To put his own distinct spin on the linear format, Scorsese also shot dialogue-heavy scenes with two cameras running at the same time, with his longtime editor, Thelma Schoonmaker, explaining his determination to make something as seemingly simple as an exchange between two characters pop off the screen: “[He used] very dramatic camera moves, deliberately making them more visible to the eye,” in order to create tension from images on the periphery of the frame as much as the dialogue.
Even the haunting interaction between Cady and Juliette Lewis’ Danielle Bowden was shot unconventionally, with the duo not rehearsing the scene once. Instead, it was captured three times from two different angles by Scorsese, so there wouldn’t need to be any cuts made in post-production.
Scorsese famously wasn’t sold on the prospect of Cape Fear to begin with, and it took external pressure from both De Niro and Steven Spielberg to make it happen. In fact, part of his reasoning was that he owed a debt of gratitude to Universal, after the studio had supported him through the controversy that came attached to The Last Temptation of Christ.
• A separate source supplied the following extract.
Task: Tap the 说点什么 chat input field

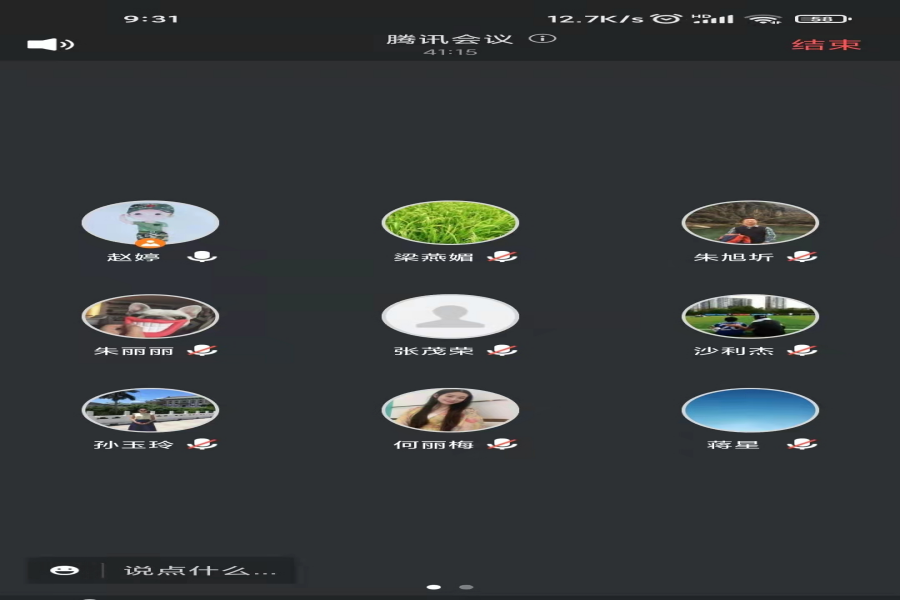Action: click(x=200, y=570)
For the majority of filmmakers, shooting a thriller with not only literary grounding but a previous live-action adaptation doesn’t sound as if it would be a monumental challenge, but it speaks to Scorsese’s approach to cinema that the concept of helming a linear narrative that many audiences would already be familiar with presented its own set of brand new headaches.
With a remake having been announced for the small screen with Spielberg and Scorsese both attached to executive produce, the next person to pick up the mantle on Cape Fear has a tough act to follow.